Jake Gyllenhaal stars as Lou Bloom, a man living in Los Angeles who’s desperate to find work, spending most of his free time selling scrap parts for cash. When he discovers the life of LA crime journalism, his whole world begins to change. Lou becomes a freelance cameraman who travels around the city finding crashes, fires, murder and mayhem to sell to a local news station. Lou becomes obsessed with finding the perfect scoop; so obsessed that he gets to the point where he arrives at crime scenes before the police, altering it in a way that looks best for the news.
I feel like Jake Gyllenhaal doesn’t get enough credit. He’s a really versatile actor who elevates Nightcrawler with a powerfully nuanced performance.

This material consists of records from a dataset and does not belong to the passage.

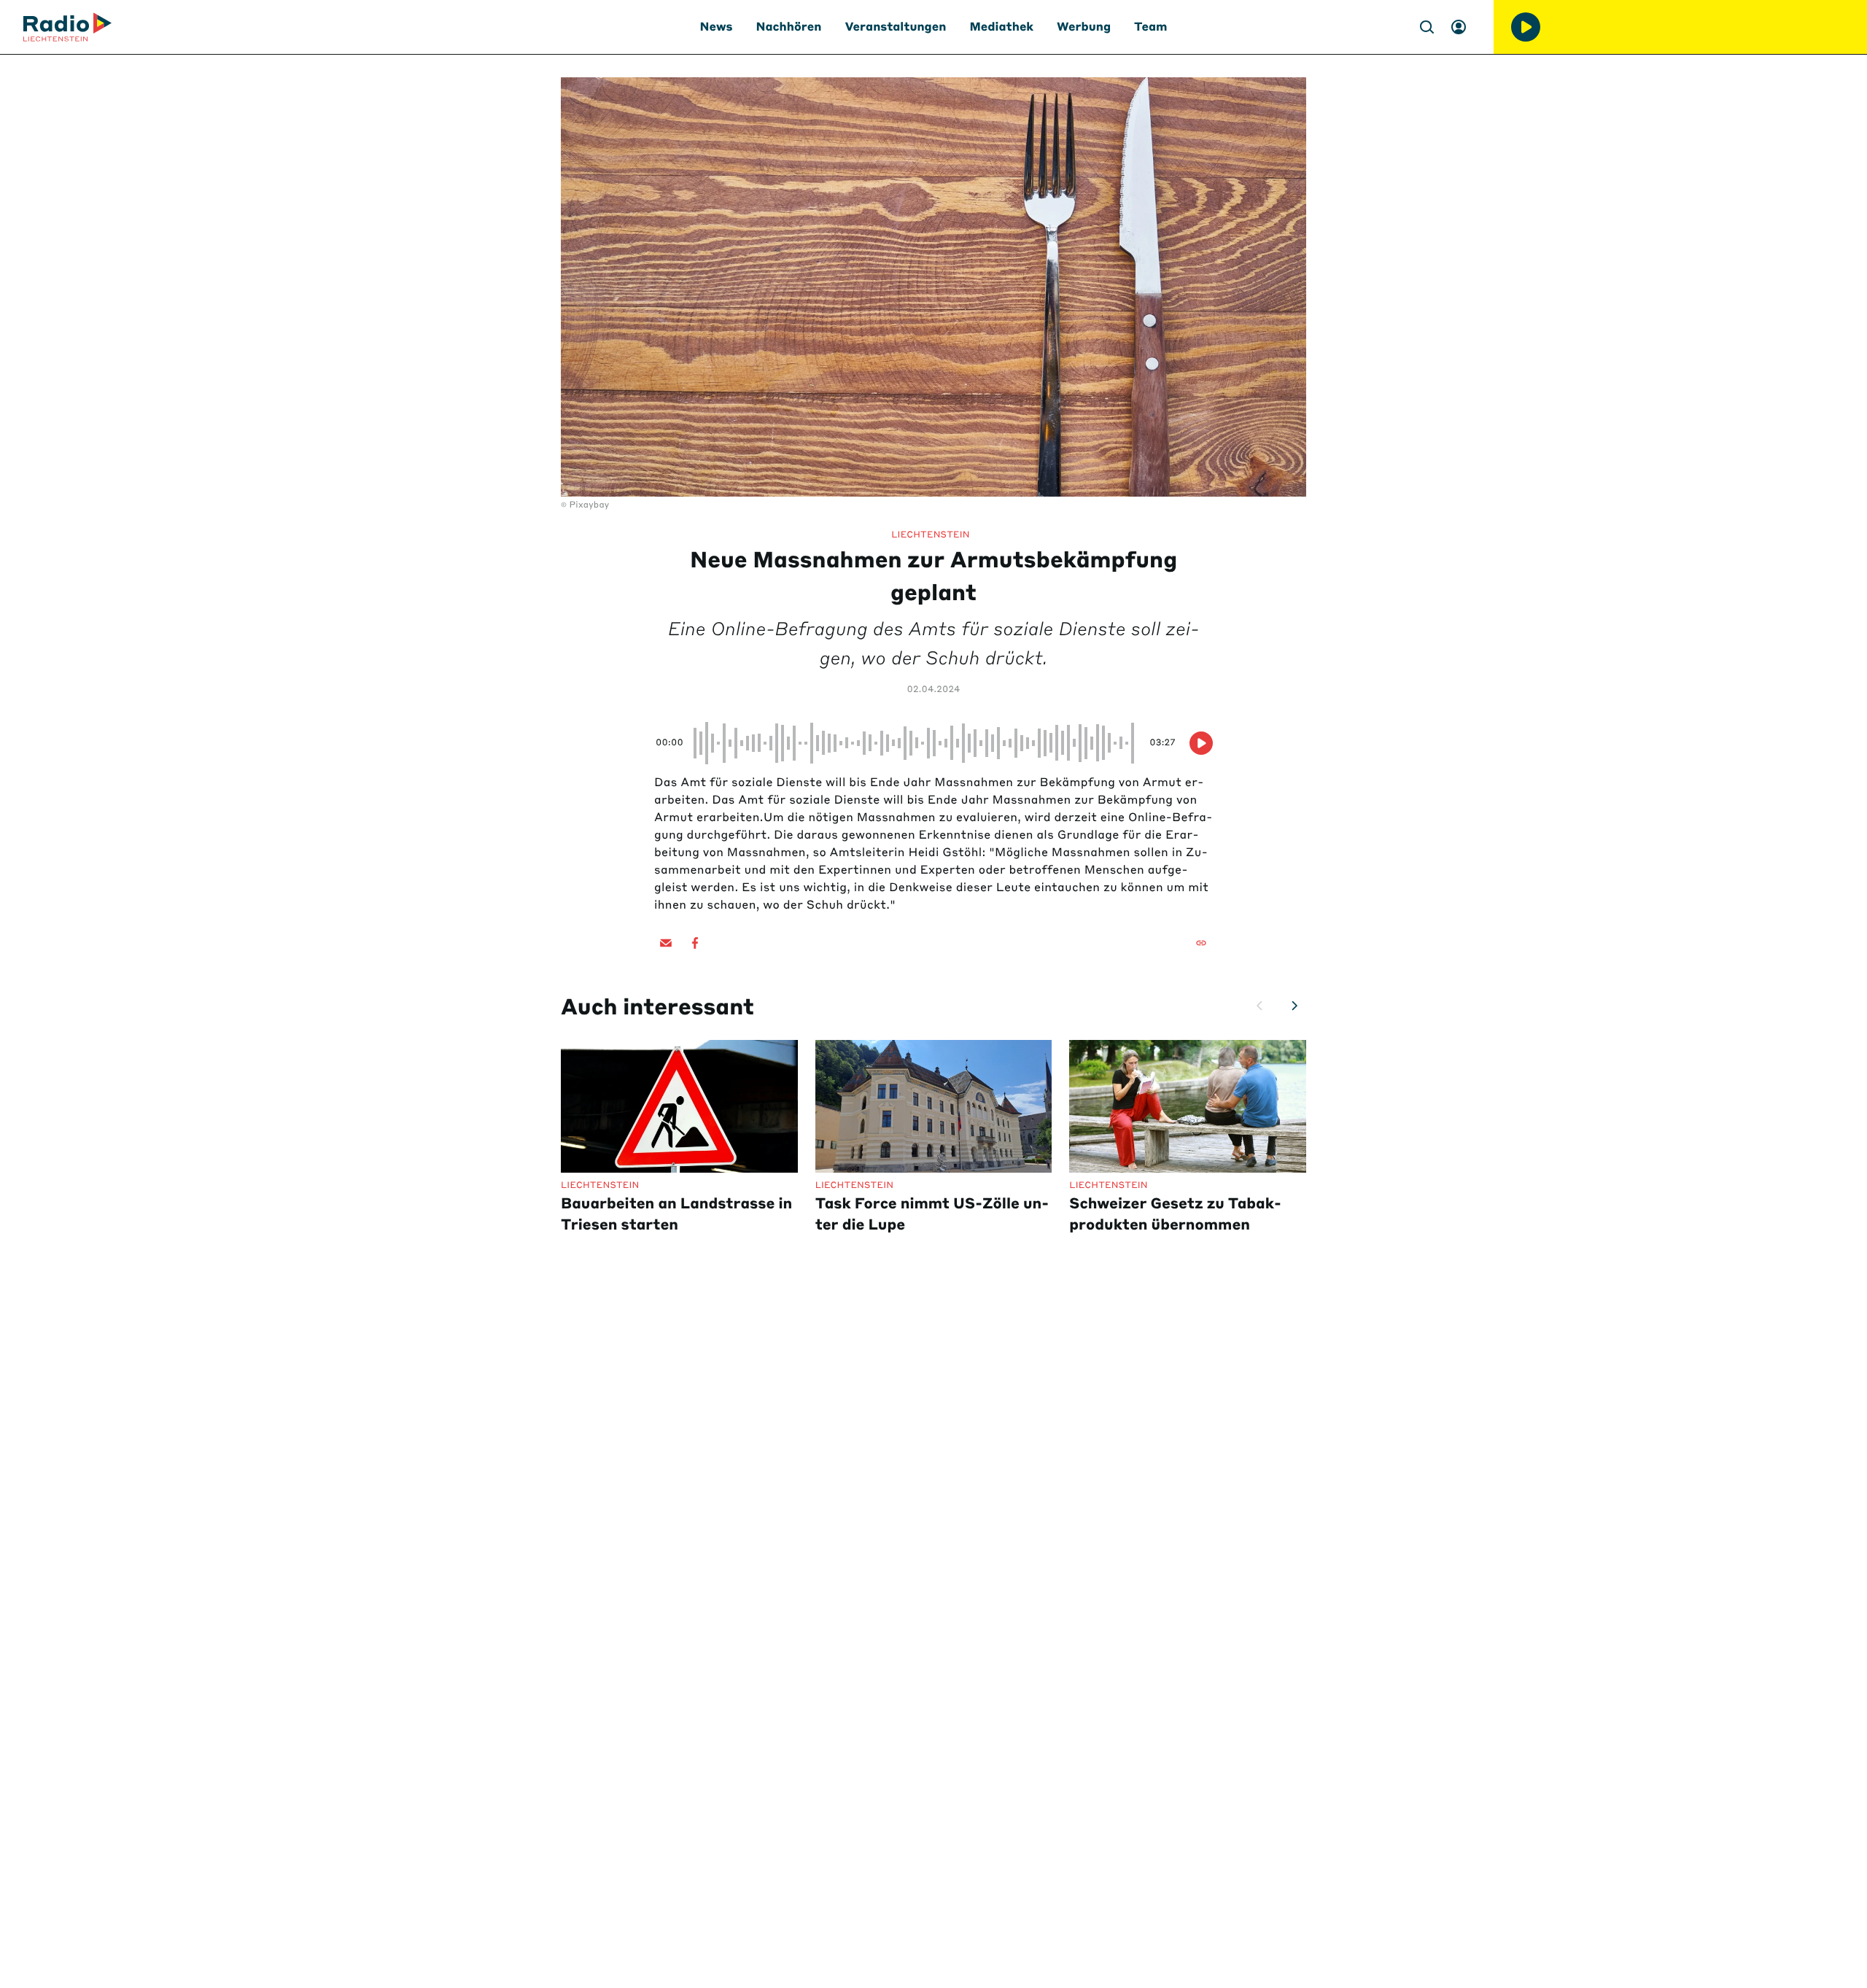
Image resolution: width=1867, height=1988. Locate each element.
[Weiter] (1294, 1005)
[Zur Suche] (1426, 27)
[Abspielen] (1525, 27)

From Donnie Darko to Brokeback Mountain all the way to last year’s Prisoners, he never fails to disappoint. Nightcrawler sees a whole new side to Gyllenhaal’s ability to act. He shed over thirty pounds for the role. In Prisoners, his character exhibited a facial twitch, while here, his eyes always seem to be wide open. It’s an astonishing role that is sure to garner awards consideration.
Riz Ahmed (The Reluctant Fundamentalist) is the only relatable personality as Lou’s assistant Rick, a character who has his doubts about Lou’s way of going about work, but reluctantly puts his trust in him. We also have Bill Paxton (Edge of Tomorrow) playing a competing journalist who runs into Lou nearly every time he approaches a crime scene. Rene Russo (In The Line of Fire) bounces off of Lou’s eccentric personality as Nina Romina, an experienced TV producer who has strong chemistry with Gyllenhaal. It’s an all-around solid cast but it’s really about the lead.
Addressing the style of the film, it looked great. The cinematography is is filled with kinetic energy as the tight storytelling emerges. The driving scenes in particular are filmed sprightly with a commendable hand. Gilroy and Elswit previously worked together on The Bourne Legacy, however Elswit himself has a great solo track record. He’s worked on flicks including There Will Be Blood (which he won the Oscar for), Mission: Impossible – Ghost Protocol and the upcoming Inherent Vice. Nightcrawler interestingly displays the streets of LA as a morose place with lots of mayhem to be had.
The film also displays a fascinating take on the dangers and risks that are taken to get the biggest story in broadcast journalism. It’s a scary thought that there are people out there willing to go to great heights simply for the purpose of getting the best possible scoop. The story moonlights as an effective neo-noir thriller but also works as a character study. Lou’s progression is not one to root for; he’s much like Travis Bickle in Taxi Driver as an antihero of our times. It begins as a thriller but progresses into horror. The story unfolds into an awe-inspiring experience that is expert in the way it captures its audience. At times shocking and brutal, Nightcrawler is a must-see for movie aficionados.